Atharva Pandey/Lesson 6: Feature Flags — Progressive rollout and kill switches

Created Sun, 28 Jul 2024 00:00:00 +0000 Modified Sun, 28 Jul 2024 00:00:00 +0000

We deployed a new checkout flow on a Friday afternoon. It had passed code review, passed testing, passed staging load tests. By Friday evening, the error rate was climbing. The new flow had a race condition that only manifested under specific mobile browser timing that we hadn’t tested. Without a feature flag, the fix would have required an emergency deployment — 25 minutes of build time, deployment, and validation.
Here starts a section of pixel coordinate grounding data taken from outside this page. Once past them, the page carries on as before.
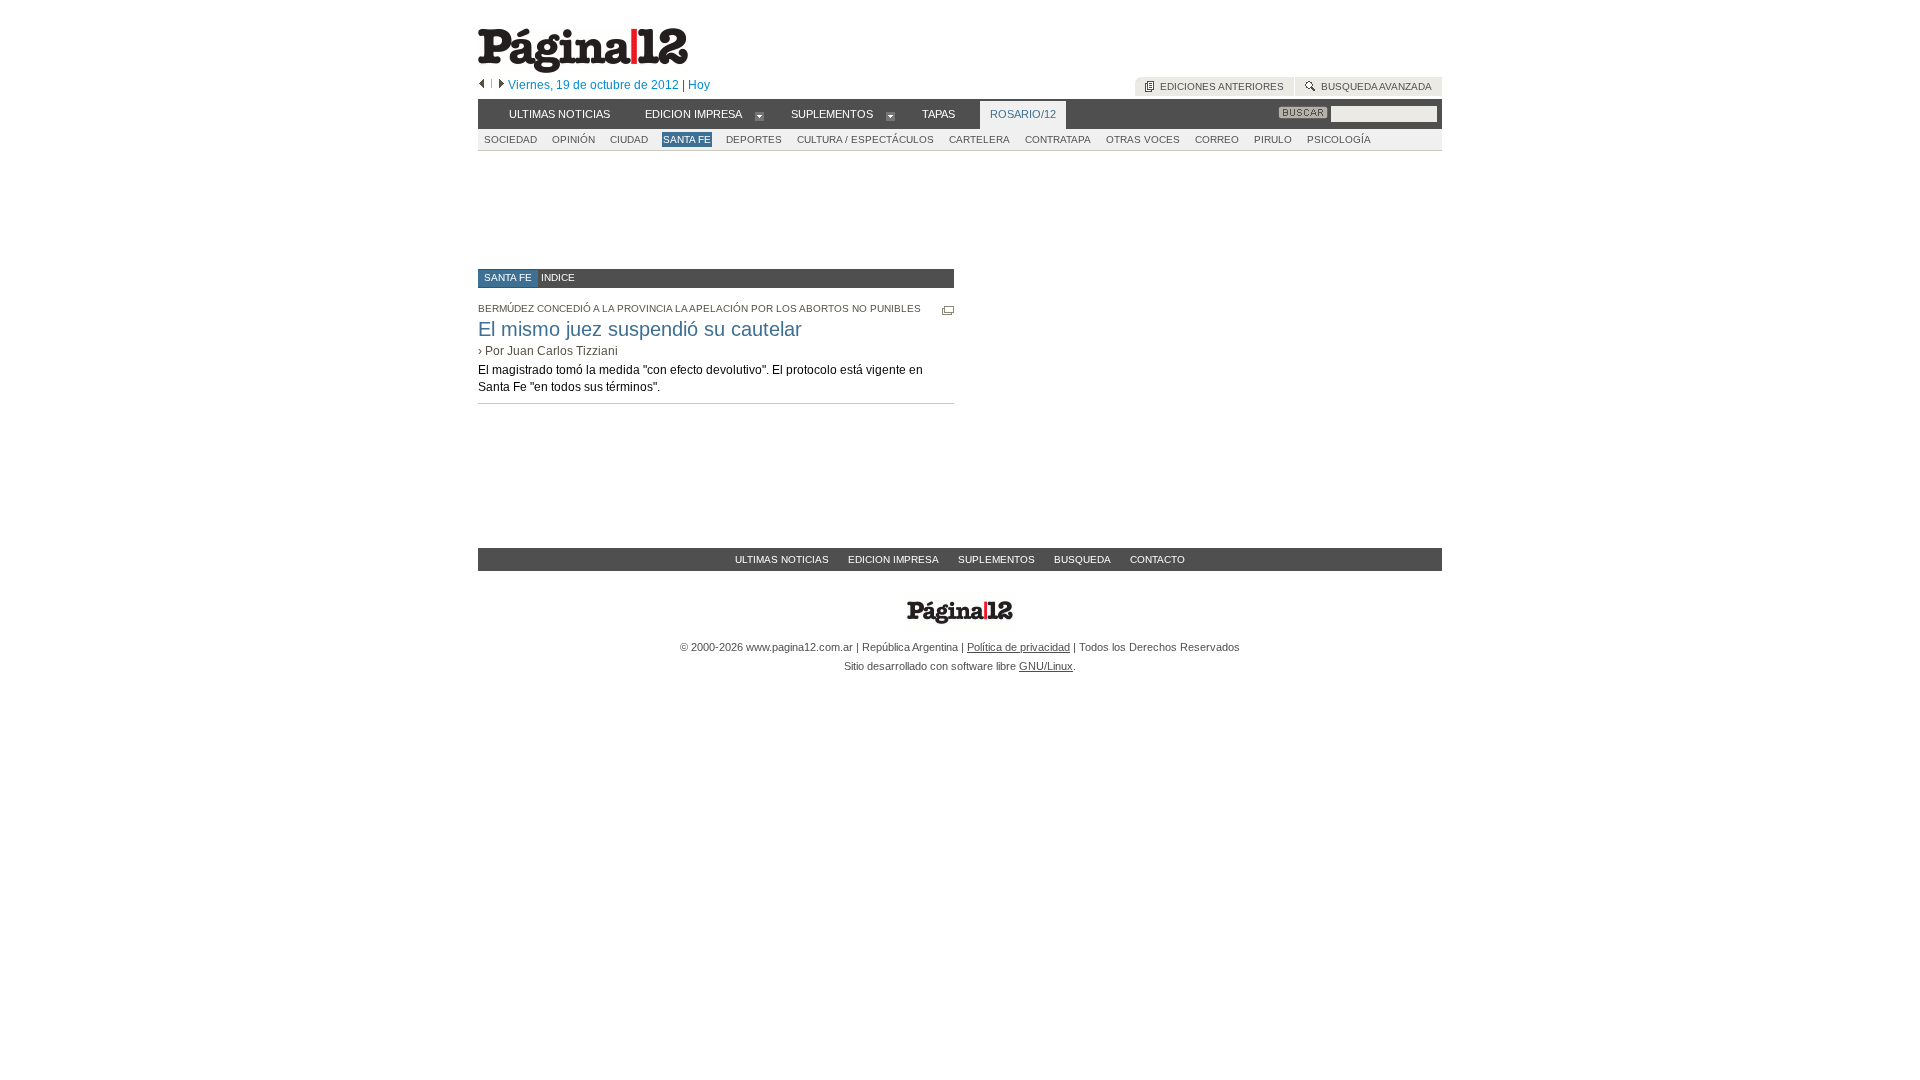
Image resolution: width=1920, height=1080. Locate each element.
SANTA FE (687, 139)
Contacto (1157, 559)
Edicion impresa (893, 559)
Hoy (699, 85)
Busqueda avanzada (1373, 86)
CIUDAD (629, 139)
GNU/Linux (1046, 666)
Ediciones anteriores (1219, 86)
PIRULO (1273, 139)
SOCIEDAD (510, 139)
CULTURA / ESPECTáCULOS (865, 139)
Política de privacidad (1018, 647)
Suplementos (996, 559)
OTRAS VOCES (1143, 139)
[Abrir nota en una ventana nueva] (948, 310)
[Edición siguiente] (501, 85)
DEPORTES (754, 139)
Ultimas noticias (782, 559)
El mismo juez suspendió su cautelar (640, 329)
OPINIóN (573, 139)
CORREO (1217, 139)
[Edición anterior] (481, 85)
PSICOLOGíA (1339, 139)
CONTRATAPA (1058, 139)
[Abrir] (759, 115)
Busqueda (1082, 559)
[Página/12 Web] (583, 68)
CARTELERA (979, 139)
With a feature flag, the rollback was turning off a switch. Thirty seconds.

Feature flags are a safety mechanism, not just a release tool. I’ve changed my opinion on them: they’re now mandatory for any user-facing change in production.

How It Works

A feature flag is a conditional in your code that evaluates at runtime:

if flags.IsEnabled(ctx, "new_checkout_flow") {
    return newCheckoutHandler(w, r)
}
return legacyCheckoutHandler(w, r)

The flag value comes from a flag service — not from a config file that requires a deployment to change. The flag service evaluates the flag at runtime, usually with:

  • Boolean: On or off for everyone
  • Percentage rollout: On for X% of users (consistent per user)
  • User targeting: On for specific user IDs, emails, or attributes
  • Rule-based: On for users matching certain criteria (country, plan tier, beta users)

Flag Lifecycle

Flags have types that determine their lifecycle:

Release flag      → Short-lived. Used to gate a new feature during rollout.
                    Remove within 1-2 sprints of reaching 100%.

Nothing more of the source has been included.